■ DIRECTIONS FOR THIS TASK ■
The required result is an exact copy of the lines beginning at the line that contains "The width and height of the screenshot is (1021, 539)." and ending at the last line of the material below.

■ DATA SHOWN ■
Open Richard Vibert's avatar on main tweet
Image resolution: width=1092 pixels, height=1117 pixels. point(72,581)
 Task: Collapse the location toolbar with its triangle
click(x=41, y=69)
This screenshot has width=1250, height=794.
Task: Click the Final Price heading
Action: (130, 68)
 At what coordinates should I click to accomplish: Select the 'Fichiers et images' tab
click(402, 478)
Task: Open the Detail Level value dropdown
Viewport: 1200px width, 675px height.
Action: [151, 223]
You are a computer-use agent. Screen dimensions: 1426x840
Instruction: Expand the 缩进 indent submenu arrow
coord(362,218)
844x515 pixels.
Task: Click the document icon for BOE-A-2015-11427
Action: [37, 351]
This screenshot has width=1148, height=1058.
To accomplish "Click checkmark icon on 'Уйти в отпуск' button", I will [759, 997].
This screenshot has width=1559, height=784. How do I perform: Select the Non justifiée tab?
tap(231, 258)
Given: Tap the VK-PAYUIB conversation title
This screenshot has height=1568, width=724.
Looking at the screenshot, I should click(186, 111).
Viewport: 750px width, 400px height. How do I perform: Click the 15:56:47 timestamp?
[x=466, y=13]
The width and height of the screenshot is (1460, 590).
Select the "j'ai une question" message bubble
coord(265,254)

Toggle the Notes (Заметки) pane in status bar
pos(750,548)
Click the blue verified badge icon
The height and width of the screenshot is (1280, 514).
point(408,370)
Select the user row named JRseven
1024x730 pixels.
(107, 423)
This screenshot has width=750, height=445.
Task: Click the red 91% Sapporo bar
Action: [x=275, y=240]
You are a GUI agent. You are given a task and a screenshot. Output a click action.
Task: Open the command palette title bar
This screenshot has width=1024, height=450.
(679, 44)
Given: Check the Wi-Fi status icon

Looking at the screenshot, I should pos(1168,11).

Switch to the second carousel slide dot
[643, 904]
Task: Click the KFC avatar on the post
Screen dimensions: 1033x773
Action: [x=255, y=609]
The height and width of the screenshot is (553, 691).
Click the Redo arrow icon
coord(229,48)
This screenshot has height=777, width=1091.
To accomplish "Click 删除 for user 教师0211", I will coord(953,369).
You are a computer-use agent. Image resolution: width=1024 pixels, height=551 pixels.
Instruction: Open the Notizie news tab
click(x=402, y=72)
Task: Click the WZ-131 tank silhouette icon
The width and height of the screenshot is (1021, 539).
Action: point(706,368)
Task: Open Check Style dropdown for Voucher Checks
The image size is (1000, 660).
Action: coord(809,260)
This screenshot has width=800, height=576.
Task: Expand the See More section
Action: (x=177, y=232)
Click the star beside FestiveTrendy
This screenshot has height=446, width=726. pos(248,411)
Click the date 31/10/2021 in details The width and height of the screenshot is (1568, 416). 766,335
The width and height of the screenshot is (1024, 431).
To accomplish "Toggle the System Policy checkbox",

■ TASK OUTPUT ■
The width and height of the screenshot is (1021, 539).
Action: point(706,368)
Task: Open Check Style dropdown for Voucher Checks
The image size is (1000, 660).
Action: coord(809,260)
This screenshot has width=800, height=576.
Task: Expand the See More section
Action: (x=177, y=232)
Click the star beside FestiveTrendy
This screenshot has height=446, width=726. pos(248,411)
Click the date 31/10/2021 in details The width and height of the screenshot is (1568, 416). 766,335
The width and height of the screenshot is (1024, 431).
To accomplish "Toggle the System Policy checkbox",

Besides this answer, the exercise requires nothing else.